Between-Frequency Topographical and Dynamic High-Order Functional Connectivity for Driving Drowsiness Assessment.

出版信息

IEEE Trans Neural Syst Rehabil Eng. 2019 Mar;27(3):358-367. doi: 10.1109/TNSRE.2019.2893949. Epub 2019 Jan 21.

Abstract

Previous studies exploring driving drowsiness utilized spectral power and functional connectivity without considering between-frequency and more complex synchronizations. To complement such lacks, we explored inter-regional synchronizations based on the topographical and dynamic properties between frequency bands using high-order functional connectivity (HOFC) and envelope correlation. We proposed the dynamic interactions of HOFC, associated-HOFC, and a global metric measuring the aggregated effect of the functional connectivity. The EEG dataset was collected from 30 healthy subjects, undergoing two driving sessions.
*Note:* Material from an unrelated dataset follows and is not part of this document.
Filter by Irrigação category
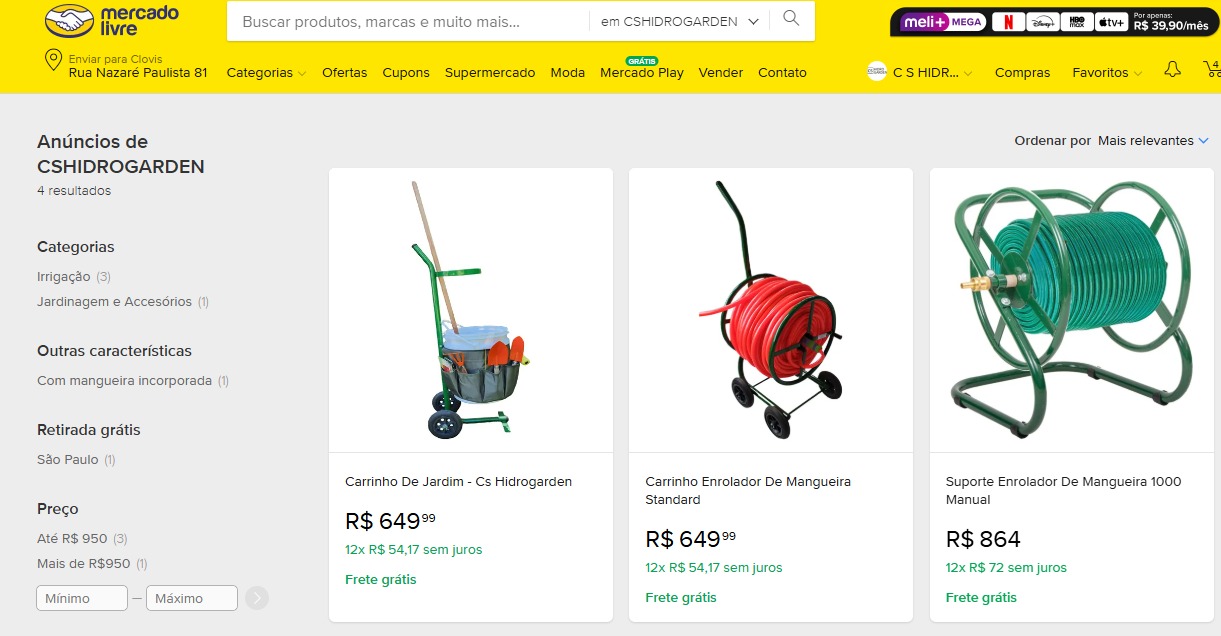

The two-session setting was employed for evaluating the metric reliability across sessions. Based on the results, we observed reliably significant metric changes, mainly involving the alpha band. In HOFC , HOFC , associated- HOFC , and associated- HOFC , the connection-level metrics in frontal-central, central-central, and central-parietal/occipital areas were significantly increased, indicating a dominance in the central region. Similar results were also obtained in the HOFC and aHOFC . For dynamic-low-order-FC and dynamic-HOFC, the global metrics revealed a reliably significant increment in the alpha, theta-alpha, and alpha-beta bands. Modularity indexes of associated- HOFC and associated- HOFC also exhibited reliably significant differences. This paper demonstrated that within-band and between-frequency topographical and dynamic FC can provide complementary information to the traditional individual-band LOFC for assessing driving drowsiness.

摘要

先前研究探索驾驶困倦主要利用频谱功率和功能连接,但未考虑到不同频率之间以及更复杂的同步。为了弥补这些不足,我们探索了基于频带之间拓扑和动态特性的区域间同步,使用了高阶功能连接(HOFC)和包络相关。我们提出了 HOFC、相关-HOFC 和一个全局指标的动态相互作用,该全局指标用于测量功能连接的综合效应。该 EEG 数据集是从 30 名健康受试者中收集的,他们进行了两次驾驶测试。采用两阶段设置是为了评估跨阶段的度量可靠性。基于结果,我们观察到了可靠的显著度量变化,主要涉及阿尔法频段。在 HOFC、HOFC、相关-HOFC 和相关-HOFC 中,额中央、中央中央和中央顶枕/枕叶区域的连接水平指标显著增加,表明中央区域占主导地位。在 HOFC 和 aHOFC 中也得到了类似的结果。对于动态低阶-FC 和动态-HOFC,全局指标显示在阿尔法、theta-alpha 和 alpha-beta 频段可靠地显著增加。相关-HOFC 和相关-HOFC 的模块性指数也表现出可靠的显著差异。本文表明,频带内和频带间的拓扑和动态 FC 可以为评估驾驶困倦的传统单频带 LOFC 提供补充信息。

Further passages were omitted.